He also qualifies for the payment of an annual tax-free parliamentary allowance of €41,152, equivalent to €205,760 over a full parliamentary term. Non-party TDs are not compelled to account for the spending of their parliamentary allowance, so the Standards in Public Office Commission is not in a position to report how these allowances are spent.

Against this background, for many it will seem hard to believe that Deputy Murphy is not in a position pay his own legal costs to the same extent as any other abundantly resourced and lightly taxed citizen. Deputy Murphy, in his facile defence of his free legal aid, is therefore not seeing this matter from the perspective of less privileged citizens who are not mollycoddled by the State, or burdened taxpayers, or those whose dependence on the State's beneficence is more compelling and justifiable than Deputy Murphy's hollow claim for free legal aid.

Myles Duffy, Glenageary, Co Dublin

Benefits of 'Croke Park hours'

The so-called 'Croke Park hours' are crucial for the continued professionalisation of the teaching profession - as they allow time when all teachers are free from classroom duties but are present on the school premises to collaborate with each other.

The 'Croke Park hours' facilitate planning and teacher interaction on critical aspects of school life such as curriculum co-ordination, the development of high-quality teaching and learning, various school policies and overall school development, etc.

While many of these practices were taking place in schools without the Croke Park hours, they often depended on the goodwill of teachers.

Joseph Mackey, Glasson, Co Westmeath

Have no truck with Lowry

Given that Enda Kenny's initial refusal - in early February - to rule out accepting support from Michael Lowry in forming a government may have been a significant factor in Fine Gael's very poor General Election result, I am baffled as to how smoothly the latter has been included in the proposed minority government arrangement.

Deputy Lowry is perfectly entitled to volunteer his support, but the Fine Gael party is morally obliged to reject it given the specific commitments made on this issue by the Fine Gael leadership before the recent election.

While entering into agreements with Fianna Fáil or other Independents may be at odds with the rhetoric of the General Election campaign, it continues to be unacceptable that someone like Michael Lowry could be in a position of influence over our government when he has brought Irish politics and public life into disrepute.

Fine Gael must guarantee that it will not enter into any negotiations with Michael Lowry during the lifetime of this government.

PJ O'Meara, Co Tipperary

The side-effects of progress

I wholeheartedly agree with Padraic Neary (Irish Independent Letters, April 27), not only in his praise of the late great journalist James Downey, but also for - once again - pointing out where modern technology in very many cases is taking us down the road to disaster.

Whenever an employer anywhere in the world mentions the word productivity, what it really means is how to get it done for less, by fewer workers, and in return to increase their profits.

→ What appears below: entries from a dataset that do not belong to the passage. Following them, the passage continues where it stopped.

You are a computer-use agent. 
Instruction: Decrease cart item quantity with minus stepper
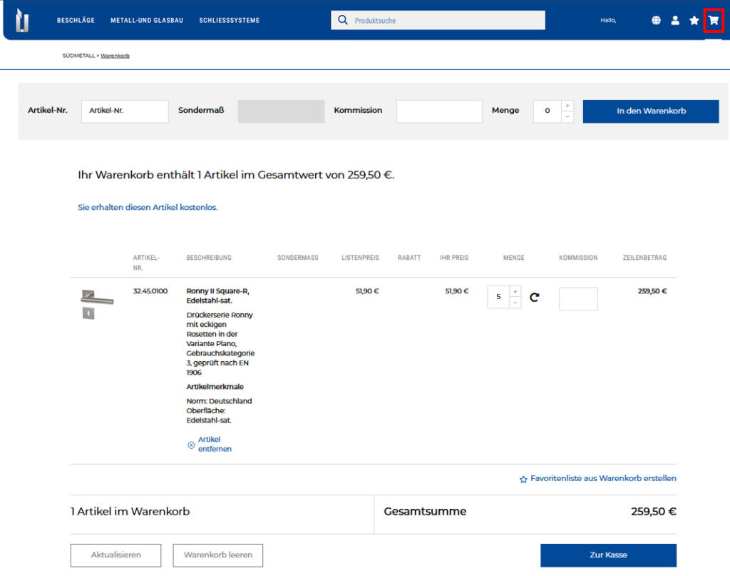coord(515,303)
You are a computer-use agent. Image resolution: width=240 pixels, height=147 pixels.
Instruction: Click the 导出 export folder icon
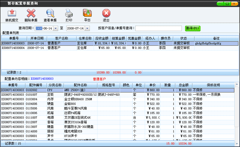(x=87, y=13)
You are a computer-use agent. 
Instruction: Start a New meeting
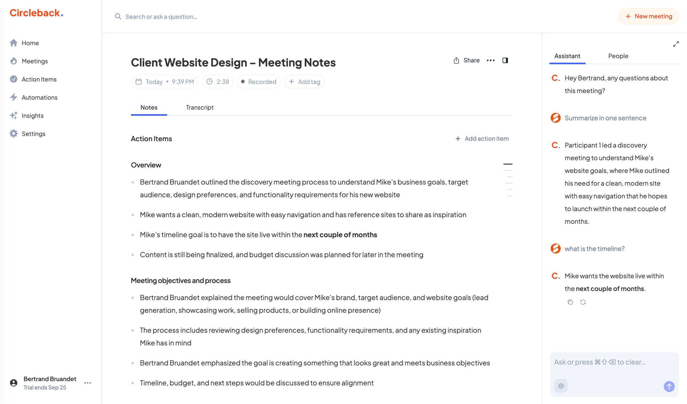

The workers who are thrown on the scrapheap will of course be offered retraining - which in plain English means being unlikely to ever be gainfully employed again.

After lengthy means testing they might get a hand-out from the State called social welfare, which, in a short time, will leave male or female with a sense of uselessness and nothing to look forward to in the foreseeable future.

Is this what we call progress?

Or will our government tell us they have a plan.

Fred Molloy, Dublin 15

The slow march of history

Ireland 1916: striving to form a government. Ireland 2016: struggling to form a government. Is this some type of commemoration?

Eve Parnell, Dublin 8

A bigger shock than the Foxes

I see that Mike Geraghty (Irish Independent Letters, May 5) claimed that Leicester City winning the Premier League at odds of 5,000-1 is the biggest shock in the history of sport. Not even near.

The greatest sporting shock ever was Eric Cantona's kung fu kick at Selhurst Park on January 25, 1995.

Love him or loathe him, Cantona was a legend.

Damien Carroll, Kingswood, Dublin 24

Kerry's unique climate

I'd love to spend an afternoon in the Healy-Rae bar in Kilgarvan gazing out the window and, weather permitting, watching the sun moving around the earth.

Brian Ahern, Clonsilla, Dublin 15

Epistolary economies

I was delighted to meet a fellow letter-writer recently whose letters, published over the years, I always found to be excellent, and wondered what their secret might be.

The answer given was also excellent. "Only write when you have something to say."

I have decided to try to take this excellent advice.